I think each word is a little black box of its own. We all think we know what we are talking about when we say "God" or "Open Source" but are we talking about the same thing? We don't think deeply about "God" and really invision HIM every time we utter the word. (Although maybe that's blasphemous.) Maybe we are all living in parallel universes with slightly different meaning for everything, but similar enough to think we are living in the same universe.
It seems to me that the root of much argument and conflict comes from language causing people to think that are talking when in fact they are in an apples and oranges situation.
Edward Hall's book Beyond Culture is a great book on how different cultures can be.
It sounds like this is something you've thought about quite a bit with more structure than I have... This is where I start to lose it... ;-)
i like this blog very much, also read "origins of genius," and you MUST read "Fooled by Randomness: The Hidden Role of Chance in the Markets and in Life." both in many ways play on the same theme.
The name Bruno Latour was familiar to me. Digging a bit, I just remembered that Alan Sokal and Jean Bricmont discussed his theories in Fashionable Nonsense: Postmodern Intellectuals' Abuse of Science.
You can find on Sokal's site some texts that address this issue, for example Professor Latour's Philosophical Mystifications
I wouldn't waste too much time on Sokal's text - he's about as far from understanding Latour as he is from understanding the concept of humility.
I wouldn't waste too much time on Sokal's text - he's about as far from understanding Latour as he is from understanding the concept of humility.
I wouldn't waste too much time on Sokal's text - he's about as far from understanding Latour as he is from understanding the concept of humility.
There is some interesting points here and a lot of nonsense as well.
The interesting points come from Joi particularly the points on language and printing and structure.

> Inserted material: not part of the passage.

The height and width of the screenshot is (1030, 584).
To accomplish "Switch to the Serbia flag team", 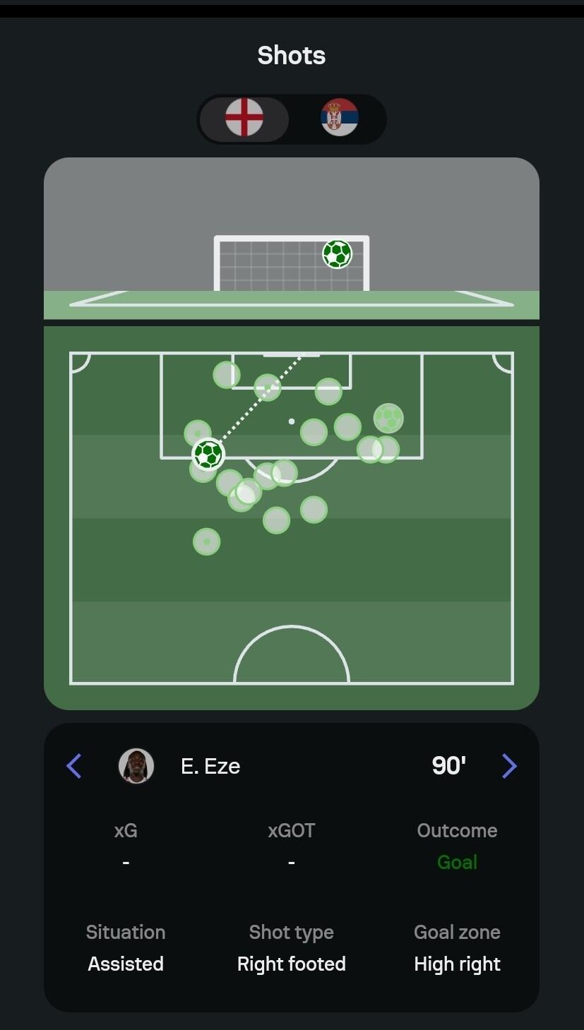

On the nonsense - The second law of thermodynamics is not violated by the appearance of life any more than the sun violates the same law.
Sokal does have valuable things to say about Latour - especially regarding truth claims in science.
I think Latour has more of value to say about the nature of technology and how we use our tools and why we adopt tools and practices than he does about science. Think Moores "Crossing the Chasm" in light of Latour and then think about recent discussions on social objects in the same light.